** ENTRIES SUPPLIED follows **

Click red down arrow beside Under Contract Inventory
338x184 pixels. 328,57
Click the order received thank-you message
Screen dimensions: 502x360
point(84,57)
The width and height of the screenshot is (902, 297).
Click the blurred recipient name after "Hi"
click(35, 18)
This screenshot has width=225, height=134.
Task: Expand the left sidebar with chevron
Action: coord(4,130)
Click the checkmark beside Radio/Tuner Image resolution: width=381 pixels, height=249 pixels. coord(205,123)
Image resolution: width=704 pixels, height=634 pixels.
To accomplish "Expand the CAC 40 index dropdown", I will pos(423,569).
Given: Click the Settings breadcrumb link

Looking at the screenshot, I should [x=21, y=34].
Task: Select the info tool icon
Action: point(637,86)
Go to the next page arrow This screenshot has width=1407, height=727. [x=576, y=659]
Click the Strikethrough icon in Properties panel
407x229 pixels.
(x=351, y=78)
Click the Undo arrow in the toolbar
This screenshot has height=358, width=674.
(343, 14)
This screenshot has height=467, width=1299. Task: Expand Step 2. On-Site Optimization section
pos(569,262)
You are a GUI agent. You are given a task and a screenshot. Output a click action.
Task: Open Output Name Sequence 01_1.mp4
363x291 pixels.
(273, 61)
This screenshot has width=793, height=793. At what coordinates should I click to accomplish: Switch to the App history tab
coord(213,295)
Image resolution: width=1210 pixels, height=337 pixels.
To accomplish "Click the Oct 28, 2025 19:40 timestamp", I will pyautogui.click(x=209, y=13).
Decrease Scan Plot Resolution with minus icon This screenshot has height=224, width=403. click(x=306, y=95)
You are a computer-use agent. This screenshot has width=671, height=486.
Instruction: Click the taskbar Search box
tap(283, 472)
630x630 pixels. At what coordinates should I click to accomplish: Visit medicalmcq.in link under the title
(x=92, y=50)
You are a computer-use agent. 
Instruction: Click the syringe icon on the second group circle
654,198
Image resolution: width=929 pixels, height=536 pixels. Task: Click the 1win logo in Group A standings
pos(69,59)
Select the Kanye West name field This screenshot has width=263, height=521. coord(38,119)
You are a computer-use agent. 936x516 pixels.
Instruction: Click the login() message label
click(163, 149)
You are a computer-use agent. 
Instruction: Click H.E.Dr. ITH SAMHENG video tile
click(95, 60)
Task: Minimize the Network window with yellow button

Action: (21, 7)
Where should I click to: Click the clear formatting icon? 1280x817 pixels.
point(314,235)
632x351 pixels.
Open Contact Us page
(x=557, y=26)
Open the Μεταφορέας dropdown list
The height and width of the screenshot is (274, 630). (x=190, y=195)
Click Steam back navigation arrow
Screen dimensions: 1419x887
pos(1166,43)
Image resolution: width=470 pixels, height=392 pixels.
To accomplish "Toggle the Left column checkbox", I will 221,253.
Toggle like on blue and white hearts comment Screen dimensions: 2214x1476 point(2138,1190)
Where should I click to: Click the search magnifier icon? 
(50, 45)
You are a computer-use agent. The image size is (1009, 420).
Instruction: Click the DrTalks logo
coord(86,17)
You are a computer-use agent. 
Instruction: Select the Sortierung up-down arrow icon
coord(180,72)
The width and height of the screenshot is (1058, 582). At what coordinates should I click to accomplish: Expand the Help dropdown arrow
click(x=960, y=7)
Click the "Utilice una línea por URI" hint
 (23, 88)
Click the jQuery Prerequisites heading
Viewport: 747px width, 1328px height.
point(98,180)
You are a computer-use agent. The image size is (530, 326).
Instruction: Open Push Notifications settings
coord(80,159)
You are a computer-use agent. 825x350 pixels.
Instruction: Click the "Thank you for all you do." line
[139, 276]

** End of ENTRIES SUPPLIED **

Every line in the records above with the string "computer" in it should be shown.

You are a computer-use agent. This screenshot has width=671, height=486.
You are a computer-use agent. 
You are a computer-use agent. 936x516 pixels.
You are a computer-use agent. 
You are a computer-use agent. The image size is (1009, 420).
You are a computer-use agent. 
You are a computer-use agent. The image size is (530, 326).
You are a computer-use agent. 825x350 pixels.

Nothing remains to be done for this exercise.